Z: Was hat Ihnen am meisten Spaß gemacht?

B: Die Interviews mit Nieswandt und Kavka war definitiv ein Highlight, da beide meine Sicht für das Thema wirklich verändert haben. Beide sind sehr kritisch was Musik und die musikalischen Entwicklungen in der elektronischen Musik betrifft. Was ich interessant fand war, dass sich viele Künstler ebenfalls für dieses Thema interessierten und sich daraus viele Gespräche ergaben, die mich nachdenklich gestimmt haben und oftmals auch wegweisend Einfluss auf meine Arbeit nahmen.

Z: Welche Anregungen haben Sie am meisten beeinflusst?

B: Generell habe ich mich von allen Anregungen, auch denen meiner Mutter beeinflussen lassen, da man nie das ganze Konstrukt sehen kann und Teilstücke übersieht. Dennoch muss ich auch hier mit Nieswandt und Kavka antworten, deren Einfluss enorm war.

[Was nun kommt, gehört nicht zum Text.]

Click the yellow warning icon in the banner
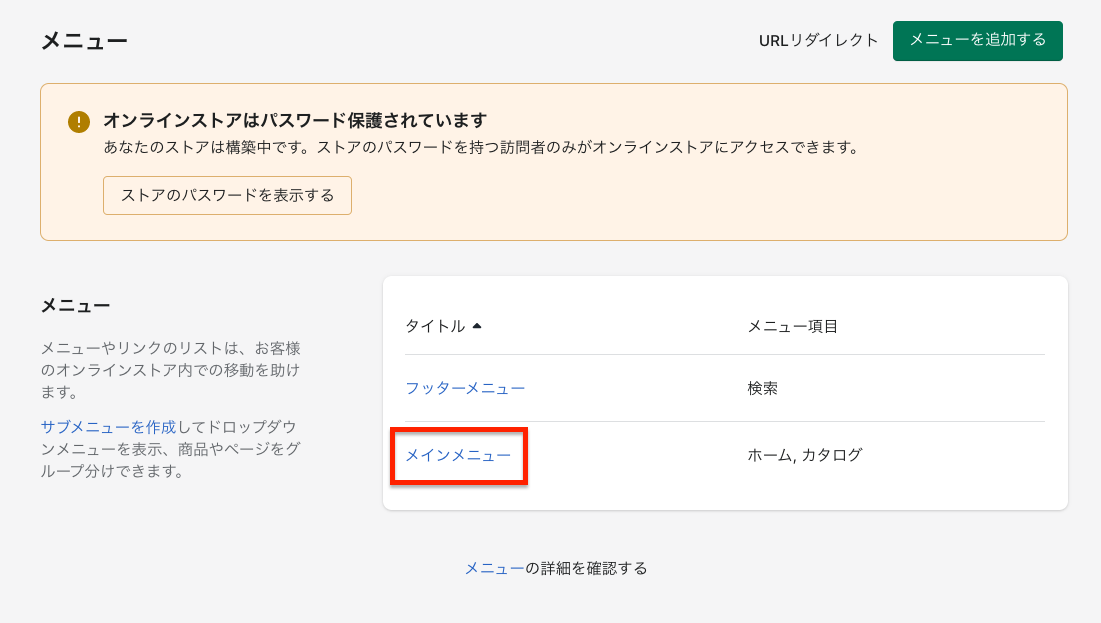 click(x=79, y=122)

Wenn mir der Blick für das Wesentliche wieder verloren ging, durfte ich mich immer an meine Professor, welcher meine Leidenschaft für Techno teilt, wenden. Er rückte dann meinen Wahnsinn wieder zurecht oder klebte bei so mancher Panne die Scherben wieder zusammen. [Christian Zich: Danke, habe ich gerne gemacht.]

Z: Mit Firma oder ohne Firma geschrieben? Warum?

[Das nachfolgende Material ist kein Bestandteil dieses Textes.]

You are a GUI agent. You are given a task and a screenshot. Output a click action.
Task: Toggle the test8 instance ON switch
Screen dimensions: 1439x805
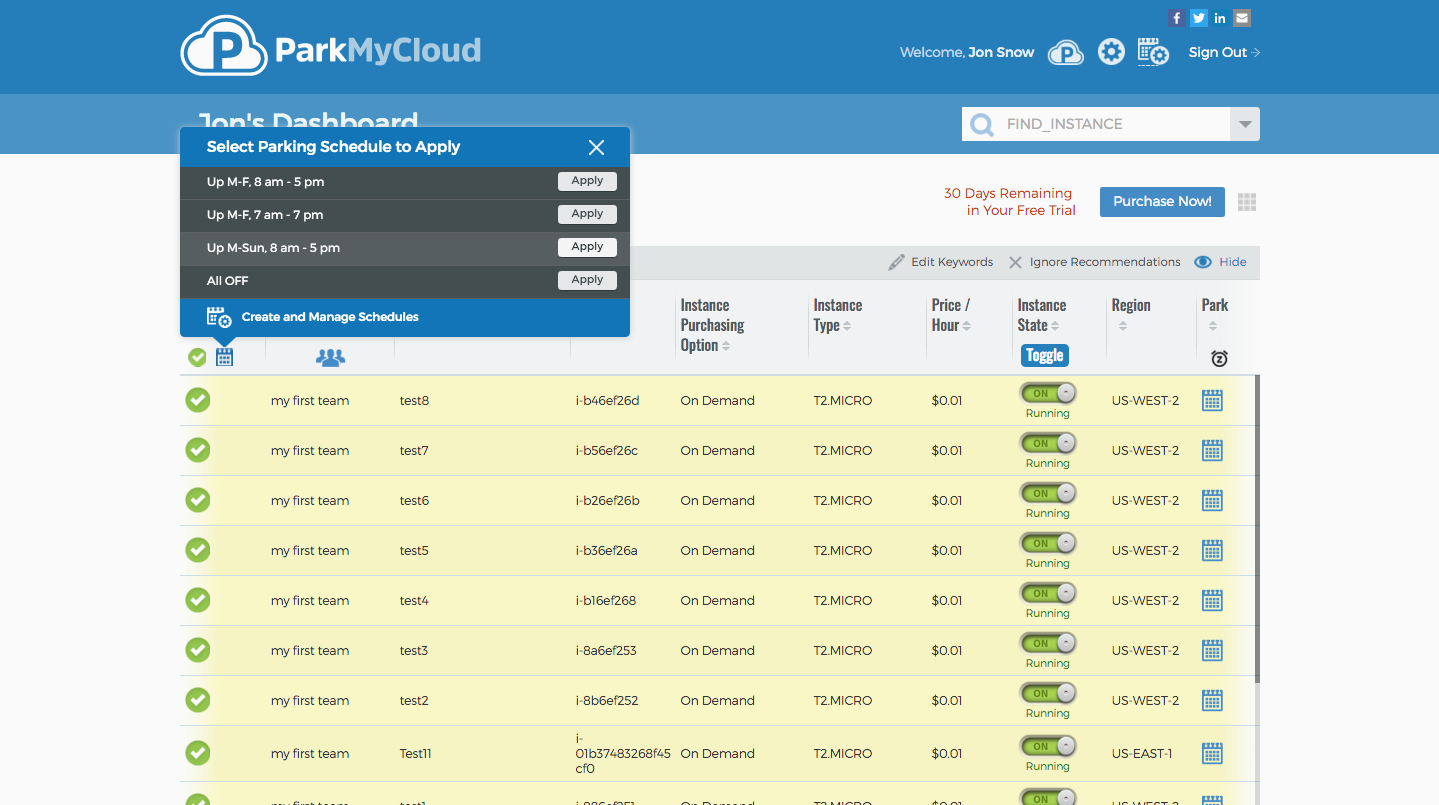click(x=1047, y=393)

B: Ohne. Warum? Gute Frage. Man hätte sicherlich einen Partner finden können, vor allem Labels oder Agenturen, allerdings hatten nur sehr kommerziell ausgerichtete an dieser Thematik Interesse und das hätte sich auf die Qualität der Studie sicherlich ausgewirkt.

Z: Was war die größte Herausforderung bei der Arbeit? Wie haben Sie das gemeistert?

B: Die größte Herausforderung war definitiv mein Temperament zu zügeln, vor allem wenn es Schwierigkeiten gab und am Ball zu bleiben nach vielen Absagen. Der größte Schockmoment war, als die Statistiksoftware das Zeitliche segnete. Gemeistert ist übertrieben, eher überstanden. Kaffee getrunken, meine miese Laune im Fitnessstudio abreagiert und mir gesagt, dass es andere auch nicht leichter haben.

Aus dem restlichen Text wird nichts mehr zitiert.